REQUESTS:
- A) According to the robot comparison text, what is the battery runtime of the Unitree G1 EDU?
- B) Reproduce word for word the passage of the robot comparison text starting at "Advanced Robotics Curriculum" and ending at "in manipulation-focused roles.".
[START OF SOURCE DOCUMENT]
Advanced Robotics Curriculum and Capstone Projects
For graduate robotics programs covering dexterous manipulation, the R1 EDU Pro C's bilateral five-finger hands, full SDK, and ROS 2 compatibility enable curriculum labs and capstone projects that require genuine dexterous manipulation capability. Students can implement and test grasp planners, manipulation controllers, and visual grasping pipelines on a physical humanoid platform — providing experience directly relevant to research careers and robotics industry employment in manipulation-focused roles.
Comparison: U5 vs. U3 vs. G1 EDU for Manipulation Research
| Feature | R1 EDU Pro C (U5) | R1 EDU Pro A (U3) | Unitree G1 EDU |
|---|---|---|---|
| Total DOF | 38 | Up to 40 | Up to 43 |
| Hand Configuration | 2x BrainCo Revo 2 Basic (5-finger bilateral) | Dex3-1 (3-finger, option) | Separate purchase |
| Five-Finger Bilateral | Yes (standard) | No | No (separate) |
| AI Compute | Jetson Orin (100 TOPS) | Jetson Orin (100 TOPS) | Jetson Orin (40-100 TOPS) |
| Body Weight | 25 kg | 25 kg | ~35 kg |
| Height | 121 cm | 121 cm | 127 cm |
| Full SDK + ROS 2 | Yes | Yes | Yes |
| Battery Runtime | ~1 hour | ~1 hour | ~2 hours |
| Best For | Five-finger bimanual manipulation | Three-finger manipulation, max DOF | Professional research, longer endurance |
The key distinction between U5 and U3 is five-finger hands (bilateral) versus three-finger hands (optional) at the same price tier. Research programs studying the full human grasp taxonomy, bimanual coordination, and hand-centered embodied AI should choose U5; programs where a three-finger gripper covers their task set, or where maximum DOF count is the primary requirement, should consider U3.
[END OF SOURCE DOCUMENT]
[START OF INFORMATION PROVIDED]
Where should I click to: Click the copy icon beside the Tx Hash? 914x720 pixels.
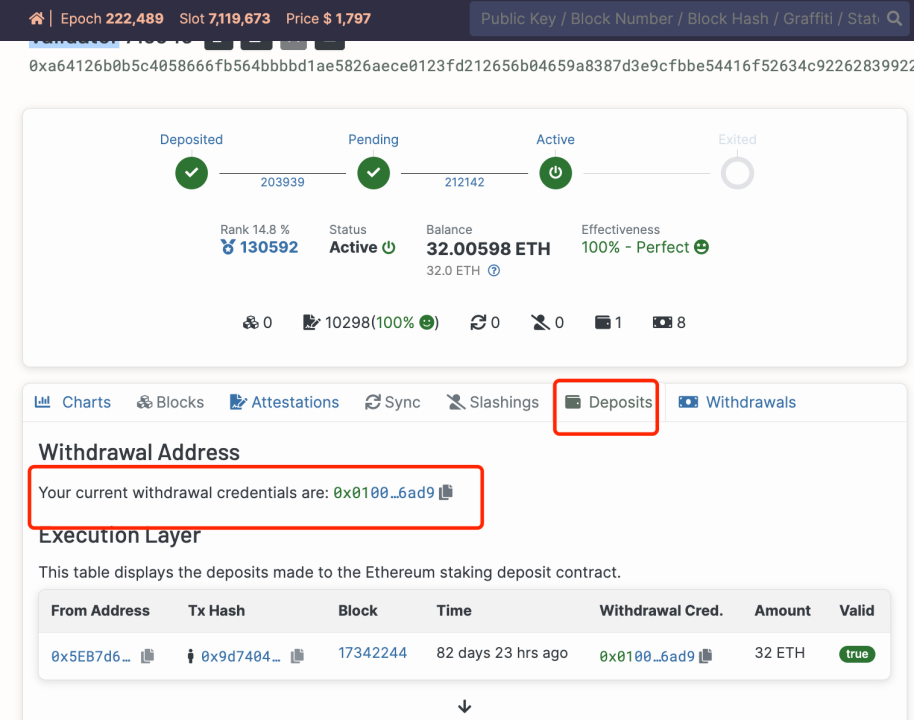(297, 656)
[END OF INFORMATION PROVIDED]
FULL SOLUTIONS:
- A) About 2 hours.

- B)
Advanced Robotics Curriculum and Capstone Projects
For graduate robotics programs covering dexterous manipulation, the R1 EDU Pro C's bilateral five-finger hands, full SDK, and ROS 2 compatibility enable curriculum labs and capstone projects that require genuine dexterous manipulation capability. Students can implement and test grasp planners, manipulation controllers, and visual grasping pipelines on a physical humanoid platform — providing experience directly relevant to research careers and robotics industry employment in manipulation-focused roles.